E, de repente, 'O Dragão da Maldade Contra o Santo Guerreiro' chega nos cinemas e varre todos dali. Eu só posso dizer isso a partir de um ponto de vista emocional, porque eu não tinha o embasamento intelectual, o entendimento da natureza política, do que estava acontecendo no Brasil.

Eu vim de uma classe proletária de sicilianos, do lado mais simples de Nova York, o que eqüivale a viver num vilarejo, até que eu fui para a Universidade de Nova York. A partir daí, tive que começar a me abrir um pouco para o extraordinário fluxo de filmes que estávamos criando. Não eram apenas bons filmes, nós estávamos criando uma linguagem cinematográfica e tudo foi acontecendo em dois ou três dias em diferentes partes do país, sem mencionar autores como Andy Warhol ou John Cassavetes, por exemplo, que, com 'Shadows', em 1959, foi fundamental para deflagrar o movimento.

Foi um período em que nós todos esperávamos que alguma coisa acontecesse com o cinema e que o cinema pudesse nos salvar do mundo. E o mundo estava numa condição terrível, não tão ruim como está agora, mas era um tempo em que as condições políticas eram muito ruins, em todos os sentidos.

Aí, quando eu vi o 'Dragão', o filme parecia sobrepujar a política, fez a política parecer irrelevante de alguma forma, porque lidava com a verdade e a paixão. O filme tratava daqueles que tinham e dos que não tinham. E aqueles que não tinham seriam ouvidos e eventualmente viriam da Terra. É quase como se fosse alguma coisa vinda dos tempos primitivos do Mal, quando as pessoas no filme pareciam que podiam possuir a Terra, como uma mitologia primitiva que foi criada ali na tela.
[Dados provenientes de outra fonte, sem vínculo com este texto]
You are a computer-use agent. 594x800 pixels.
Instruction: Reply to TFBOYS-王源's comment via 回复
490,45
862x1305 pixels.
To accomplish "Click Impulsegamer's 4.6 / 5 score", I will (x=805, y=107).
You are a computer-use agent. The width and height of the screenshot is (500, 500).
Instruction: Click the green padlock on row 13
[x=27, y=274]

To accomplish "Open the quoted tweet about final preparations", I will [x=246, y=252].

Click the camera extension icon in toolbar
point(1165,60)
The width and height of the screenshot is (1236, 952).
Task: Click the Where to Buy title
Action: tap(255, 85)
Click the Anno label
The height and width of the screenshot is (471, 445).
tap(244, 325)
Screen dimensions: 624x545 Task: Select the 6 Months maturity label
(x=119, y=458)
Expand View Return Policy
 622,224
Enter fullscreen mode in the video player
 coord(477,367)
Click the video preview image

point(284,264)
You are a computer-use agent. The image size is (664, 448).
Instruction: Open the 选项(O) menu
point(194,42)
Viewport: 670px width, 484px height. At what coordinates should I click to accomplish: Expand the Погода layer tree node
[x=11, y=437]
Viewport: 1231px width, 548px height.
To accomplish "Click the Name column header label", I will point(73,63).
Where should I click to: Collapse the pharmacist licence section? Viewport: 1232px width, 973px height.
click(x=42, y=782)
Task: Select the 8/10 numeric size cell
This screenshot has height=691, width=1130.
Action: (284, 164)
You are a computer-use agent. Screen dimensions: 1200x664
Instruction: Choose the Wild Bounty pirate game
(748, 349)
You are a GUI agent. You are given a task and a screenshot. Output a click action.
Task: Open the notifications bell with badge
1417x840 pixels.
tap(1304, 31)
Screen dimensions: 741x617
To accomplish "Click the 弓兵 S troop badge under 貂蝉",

Era interessante o suficiente, não somente pela tradição e cultura do Brasil --que era um tanto ou quanto maligna para mim-- mas também pelas diferentes abordagens e estilos de filmar originários da Itália, da América, do faroeste americano. Você sabe que, como difundido pelo faroeste italiano, não imaginávamos que esse modelo morreria tão cedo.

Os entusiastas do faroeste americano tinham crescido admirando John Ford, Howard Hawks, Bud Boetticher etc. E, é claro, Sam Peckinpah, o ápice do faroeste americano. Nós éramos muito rígidos com o faroeste americano. Nosso grupo reagiu também contra os filmes de Sergio Leone.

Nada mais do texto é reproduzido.